Objective To examine whether supplementation with multivitamins and multiminerals influences self reported days of infection, use of health services, and quality of life in people aged 65 or over.
Design Randomised, placebo controlled trial, with blinding of participants, outcome assessors, and investigators.
Setting Communities associated with six general practices in Grampian, Scotland.
Participants 910 men and women aged 65 or over who did not take vitamins or minerals.
Interventions Daily multivitamin and multimineral supplementation or placebo for one year.
Main outcome measures Primary outcomes were contacts with primary care for infections, self reported days of infection, and quality of life.

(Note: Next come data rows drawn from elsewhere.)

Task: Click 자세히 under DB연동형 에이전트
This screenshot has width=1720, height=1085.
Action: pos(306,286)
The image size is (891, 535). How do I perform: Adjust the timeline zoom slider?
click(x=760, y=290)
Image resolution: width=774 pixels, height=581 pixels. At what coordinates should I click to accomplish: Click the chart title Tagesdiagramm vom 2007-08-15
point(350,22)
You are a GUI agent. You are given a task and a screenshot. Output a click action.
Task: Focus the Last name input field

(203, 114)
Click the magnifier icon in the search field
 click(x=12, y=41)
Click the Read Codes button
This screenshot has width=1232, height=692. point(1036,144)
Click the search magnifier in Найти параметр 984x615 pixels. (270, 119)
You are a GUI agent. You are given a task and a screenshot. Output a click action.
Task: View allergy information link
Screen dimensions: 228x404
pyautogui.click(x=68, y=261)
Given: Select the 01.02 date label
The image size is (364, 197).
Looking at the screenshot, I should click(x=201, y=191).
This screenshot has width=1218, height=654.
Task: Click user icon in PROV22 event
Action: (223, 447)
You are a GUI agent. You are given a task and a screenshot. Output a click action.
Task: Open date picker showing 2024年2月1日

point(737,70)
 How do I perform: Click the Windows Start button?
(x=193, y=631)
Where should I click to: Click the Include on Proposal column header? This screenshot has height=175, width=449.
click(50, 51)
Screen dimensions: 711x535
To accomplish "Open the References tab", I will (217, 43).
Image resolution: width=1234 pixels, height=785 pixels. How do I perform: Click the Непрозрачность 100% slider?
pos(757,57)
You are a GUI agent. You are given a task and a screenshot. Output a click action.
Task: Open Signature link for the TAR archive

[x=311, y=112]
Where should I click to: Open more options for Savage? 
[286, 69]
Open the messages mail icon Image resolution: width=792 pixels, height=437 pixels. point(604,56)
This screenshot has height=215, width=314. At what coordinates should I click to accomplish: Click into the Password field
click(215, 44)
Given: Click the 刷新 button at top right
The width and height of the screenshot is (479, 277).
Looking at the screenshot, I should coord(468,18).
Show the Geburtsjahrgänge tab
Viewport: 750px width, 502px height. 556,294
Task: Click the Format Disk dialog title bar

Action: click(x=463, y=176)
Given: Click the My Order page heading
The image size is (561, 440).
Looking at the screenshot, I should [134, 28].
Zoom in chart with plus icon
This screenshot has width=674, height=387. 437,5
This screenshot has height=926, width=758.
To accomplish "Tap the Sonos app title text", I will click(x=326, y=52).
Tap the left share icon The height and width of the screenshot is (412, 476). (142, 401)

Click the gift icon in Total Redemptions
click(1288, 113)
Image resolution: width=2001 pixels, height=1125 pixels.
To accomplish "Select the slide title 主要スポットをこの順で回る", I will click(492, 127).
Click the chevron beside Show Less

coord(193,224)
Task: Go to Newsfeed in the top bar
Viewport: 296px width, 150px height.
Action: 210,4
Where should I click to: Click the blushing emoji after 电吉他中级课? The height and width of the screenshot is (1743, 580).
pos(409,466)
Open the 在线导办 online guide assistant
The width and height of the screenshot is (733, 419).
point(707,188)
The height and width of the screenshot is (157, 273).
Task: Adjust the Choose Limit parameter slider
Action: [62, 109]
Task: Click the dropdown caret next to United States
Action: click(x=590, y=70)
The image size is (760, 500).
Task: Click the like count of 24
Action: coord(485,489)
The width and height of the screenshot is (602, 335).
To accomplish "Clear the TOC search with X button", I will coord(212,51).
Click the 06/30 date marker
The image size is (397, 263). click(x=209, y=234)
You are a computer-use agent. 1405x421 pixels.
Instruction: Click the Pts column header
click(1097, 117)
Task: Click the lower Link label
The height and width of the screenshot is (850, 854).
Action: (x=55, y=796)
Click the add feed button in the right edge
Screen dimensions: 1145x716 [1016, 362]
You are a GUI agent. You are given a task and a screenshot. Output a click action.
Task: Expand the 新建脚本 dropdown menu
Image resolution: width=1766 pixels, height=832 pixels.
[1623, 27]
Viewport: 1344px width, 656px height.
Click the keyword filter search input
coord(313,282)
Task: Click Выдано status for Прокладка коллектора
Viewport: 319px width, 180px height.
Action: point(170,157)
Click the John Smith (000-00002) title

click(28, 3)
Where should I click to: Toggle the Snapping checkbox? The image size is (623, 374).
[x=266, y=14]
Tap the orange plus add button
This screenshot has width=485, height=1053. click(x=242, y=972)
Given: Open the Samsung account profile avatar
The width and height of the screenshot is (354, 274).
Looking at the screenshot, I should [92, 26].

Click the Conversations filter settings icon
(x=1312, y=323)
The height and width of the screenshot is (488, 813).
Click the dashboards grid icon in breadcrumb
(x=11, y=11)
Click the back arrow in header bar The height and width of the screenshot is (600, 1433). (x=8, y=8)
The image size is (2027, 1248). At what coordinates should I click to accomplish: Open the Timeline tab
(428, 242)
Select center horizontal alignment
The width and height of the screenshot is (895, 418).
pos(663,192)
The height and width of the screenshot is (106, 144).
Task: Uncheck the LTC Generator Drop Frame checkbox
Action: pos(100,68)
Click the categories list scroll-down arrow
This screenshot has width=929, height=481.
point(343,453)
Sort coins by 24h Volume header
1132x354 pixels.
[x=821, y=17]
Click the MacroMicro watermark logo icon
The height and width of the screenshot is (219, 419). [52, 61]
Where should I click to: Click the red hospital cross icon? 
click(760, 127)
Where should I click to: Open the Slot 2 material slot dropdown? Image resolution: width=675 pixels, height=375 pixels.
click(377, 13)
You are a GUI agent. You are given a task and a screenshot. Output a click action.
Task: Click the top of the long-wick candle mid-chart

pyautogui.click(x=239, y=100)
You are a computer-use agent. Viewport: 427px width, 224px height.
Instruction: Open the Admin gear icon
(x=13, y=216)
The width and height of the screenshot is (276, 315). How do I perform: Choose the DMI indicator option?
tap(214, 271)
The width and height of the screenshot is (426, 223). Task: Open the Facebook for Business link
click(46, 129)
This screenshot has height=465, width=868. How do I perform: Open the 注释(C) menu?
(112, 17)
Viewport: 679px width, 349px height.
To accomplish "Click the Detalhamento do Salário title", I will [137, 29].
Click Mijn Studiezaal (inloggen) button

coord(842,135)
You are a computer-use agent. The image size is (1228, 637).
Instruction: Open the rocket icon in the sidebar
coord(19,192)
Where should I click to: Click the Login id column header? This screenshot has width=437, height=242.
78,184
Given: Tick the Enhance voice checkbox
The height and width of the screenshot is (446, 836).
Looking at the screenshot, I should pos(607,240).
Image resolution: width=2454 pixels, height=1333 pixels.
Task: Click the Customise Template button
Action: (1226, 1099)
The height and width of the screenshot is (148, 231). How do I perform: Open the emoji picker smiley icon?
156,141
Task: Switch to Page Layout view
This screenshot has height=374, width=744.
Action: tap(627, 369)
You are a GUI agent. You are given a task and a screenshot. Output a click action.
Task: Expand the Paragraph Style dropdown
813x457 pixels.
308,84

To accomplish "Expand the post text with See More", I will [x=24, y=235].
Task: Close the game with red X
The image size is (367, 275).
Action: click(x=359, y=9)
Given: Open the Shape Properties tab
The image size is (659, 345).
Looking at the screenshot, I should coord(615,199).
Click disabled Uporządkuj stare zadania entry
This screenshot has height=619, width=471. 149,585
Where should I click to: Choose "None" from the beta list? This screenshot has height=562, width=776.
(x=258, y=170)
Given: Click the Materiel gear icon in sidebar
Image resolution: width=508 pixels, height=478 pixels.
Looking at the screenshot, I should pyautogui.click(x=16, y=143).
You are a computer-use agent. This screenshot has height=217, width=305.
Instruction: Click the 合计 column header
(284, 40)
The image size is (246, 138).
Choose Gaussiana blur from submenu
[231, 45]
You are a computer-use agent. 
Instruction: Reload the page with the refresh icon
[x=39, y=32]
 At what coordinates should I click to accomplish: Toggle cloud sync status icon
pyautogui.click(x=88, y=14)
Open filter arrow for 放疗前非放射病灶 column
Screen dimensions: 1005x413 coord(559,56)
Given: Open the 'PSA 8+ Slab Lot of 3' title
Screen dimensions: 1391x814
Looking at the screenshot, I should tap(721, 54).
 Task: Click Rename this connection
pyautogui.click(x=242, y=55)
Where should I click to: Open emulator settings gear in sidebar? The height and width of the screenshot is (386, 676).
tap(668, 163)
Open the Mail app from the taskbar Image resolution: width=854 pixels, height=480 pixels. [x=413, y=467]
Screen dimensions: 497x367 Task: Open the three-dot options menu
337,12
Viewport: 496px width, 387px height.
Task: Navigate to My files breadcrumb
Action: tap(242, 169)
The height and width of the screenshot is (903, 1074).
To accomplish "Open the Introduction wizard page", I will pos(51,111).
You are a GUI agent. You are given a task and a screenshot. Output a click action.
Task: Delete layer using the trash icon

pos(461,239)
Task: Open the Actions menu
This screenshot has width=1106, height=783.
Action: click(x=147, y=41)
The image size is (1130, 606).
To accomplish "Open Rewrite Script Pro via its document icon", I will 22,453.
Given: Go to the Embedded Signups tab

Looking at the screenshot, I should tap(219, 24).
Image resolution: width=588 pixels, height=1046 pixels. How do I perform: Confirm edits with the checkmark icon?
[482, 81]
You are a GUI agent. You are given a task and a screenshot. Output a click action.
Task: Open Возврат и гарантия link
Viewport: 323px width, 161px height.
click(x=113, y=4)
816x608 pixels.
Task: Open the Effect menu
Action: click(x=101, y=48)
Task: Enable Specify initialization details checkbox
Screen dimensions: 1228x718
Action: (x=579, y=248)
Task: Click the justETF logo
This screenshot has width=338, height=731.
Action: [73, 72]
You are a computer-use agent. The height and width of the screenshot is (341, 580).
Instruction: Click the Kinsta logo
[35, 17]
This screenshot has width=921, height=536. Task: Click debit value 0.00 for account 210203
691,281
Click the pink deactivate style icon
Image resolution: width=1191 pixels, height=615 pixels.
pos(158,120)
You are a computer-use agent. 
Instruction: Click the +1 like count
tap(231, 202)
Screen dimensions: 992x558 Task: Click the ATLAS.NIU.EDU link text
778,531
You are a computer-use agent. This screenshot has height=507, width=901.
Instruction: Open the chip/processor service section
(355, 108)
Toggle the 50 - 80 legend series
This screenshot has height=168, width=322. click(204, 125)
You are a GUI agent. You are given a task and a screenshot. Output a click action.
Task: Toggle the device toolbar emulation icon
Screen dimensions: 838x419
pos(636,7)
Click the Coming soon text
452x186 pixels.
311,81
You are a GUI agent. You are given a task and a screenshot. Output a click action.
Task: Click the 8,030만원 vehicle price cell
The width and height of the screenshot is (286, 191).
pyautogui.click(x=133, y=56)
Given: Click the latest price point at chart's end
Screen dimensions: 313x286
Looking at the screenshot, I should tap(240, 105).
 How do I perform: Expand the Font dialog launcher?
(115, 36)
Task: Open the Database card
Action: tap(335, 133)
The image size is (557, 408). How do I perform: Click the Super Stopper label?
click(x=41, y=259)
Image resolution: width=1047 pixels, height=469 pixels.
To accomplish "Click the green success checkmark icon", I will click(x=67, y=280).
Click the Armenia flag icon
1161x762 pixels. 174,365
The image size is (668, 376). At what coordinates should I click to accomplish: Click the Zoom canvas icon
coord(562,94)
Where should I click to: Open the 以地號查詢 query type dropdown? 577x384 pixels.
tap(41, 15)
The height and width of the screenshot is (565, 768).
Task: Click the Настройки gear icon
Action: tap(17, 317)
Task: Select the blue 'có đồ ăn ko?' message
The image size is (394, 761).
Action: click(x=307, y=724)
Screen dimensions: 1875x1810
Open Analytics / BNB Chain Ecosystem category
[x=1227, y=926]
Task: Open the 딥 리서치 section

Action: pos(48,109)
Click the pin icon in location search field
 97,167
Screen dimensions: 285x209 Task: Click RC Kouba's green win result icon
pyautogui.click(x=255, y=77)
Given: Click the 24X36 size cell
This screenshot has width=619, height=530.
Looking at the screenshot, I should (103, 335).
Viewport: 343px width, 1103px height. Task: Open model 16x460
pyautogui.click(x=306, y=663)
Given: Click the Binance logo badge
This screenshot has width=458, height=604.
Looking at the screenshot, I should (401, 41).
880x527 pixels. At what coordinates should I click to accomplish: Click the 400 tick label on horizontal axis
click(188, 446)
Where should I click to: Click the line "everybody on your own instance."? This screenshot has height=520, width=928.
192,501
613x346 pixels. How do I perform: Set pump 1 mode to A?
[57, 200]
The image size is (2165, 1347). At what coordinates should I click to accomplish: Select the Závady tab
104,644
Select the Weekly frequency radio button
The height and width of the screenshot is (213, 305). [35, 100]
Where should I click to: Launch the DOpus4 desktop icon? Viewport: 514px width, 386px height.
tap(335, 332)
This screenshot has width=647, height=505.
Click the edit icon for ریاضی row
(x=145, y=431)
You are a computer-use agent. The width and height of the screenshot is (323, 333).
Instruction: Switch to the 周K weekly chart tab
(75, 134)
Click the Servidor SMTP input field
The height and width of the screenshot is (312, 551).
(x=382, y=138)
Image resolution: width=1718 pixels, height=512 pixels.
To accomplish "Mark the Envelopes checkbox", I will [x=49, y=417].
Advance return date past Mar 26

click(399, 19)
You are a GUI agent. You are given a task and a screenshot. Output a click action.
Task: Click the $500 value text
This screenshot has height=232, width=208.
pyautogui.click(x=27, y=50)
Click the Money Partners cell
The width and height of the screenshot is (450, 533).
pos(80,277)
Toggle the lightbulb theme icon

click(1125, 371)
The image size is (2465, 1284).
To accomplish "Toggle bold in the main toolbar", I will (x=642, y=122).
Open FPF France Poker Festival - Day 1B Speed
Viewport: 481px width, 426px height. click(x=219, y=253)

Secondary outcomes included antibiotic prescriptions, hospital admissions, adverse events, and compliance.
Results Supplementation did not significantly affect contacts with primary care and days of infection per person (incidence rate ratio 0.96, 95% confidence interval 0.78 to 1.19 and 1.07, 0.90 to 1.27). Quality of life was not affected by supplementation. No statistically significant findings were found for secondary outcomes or subgroups.
Conclusion Routine multivitamin and multimineral supplementation of older people living at home does not affect self reported infection related morbidity.
Trial registration ISRCTN: 66376460.